All lines below are to be output exactly as they stand.

Stored data

□ □ □ □ □ □ □

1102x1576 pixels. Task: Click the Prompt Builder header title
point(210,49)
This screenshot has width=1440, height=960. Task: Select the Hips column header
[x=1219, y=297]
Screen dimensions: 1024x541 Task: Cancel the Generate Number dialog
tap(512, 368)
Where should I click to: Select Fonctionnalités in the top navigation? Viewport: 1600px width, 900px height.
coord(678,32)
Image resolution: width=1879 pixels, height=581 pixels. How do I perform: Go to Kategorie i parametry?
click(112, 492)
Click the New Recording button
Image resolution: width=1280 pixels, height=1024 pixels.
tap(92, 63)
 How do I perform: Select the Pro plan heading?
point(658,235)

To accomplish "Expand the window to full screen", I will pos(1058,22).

□ □ □ □ □ □ □

● **YOUR SOLUTION**
1102x1576 pixels. Task: Click the Prompt Builder header title
point(210,49)
This screenshot has width=1440, height=960. Task: Select the Hips column header
[x=1219, y=297]
Screen dimensions: 1024x541 Task: Cancel the Generate Number dialog
tap(512, 368)
Where should I click to: Select Fonctionnalités in the top navigation? Viewport: 1600px width, 900px height.
coord(678,32)
Image resolution: width=1879 pixels, height=581 pixels. How do I perform: Go to Kategorie i parametry?
click(112, 492)
Click the New Recording button
Image resolution: width=1280 pixels, height=1024 pixels.
tap(92, 63)
 How do I perform: Select the Pro plan heading?
point(658,235)

To accomplish "Expand the window to full screen", I will pos(1058,22).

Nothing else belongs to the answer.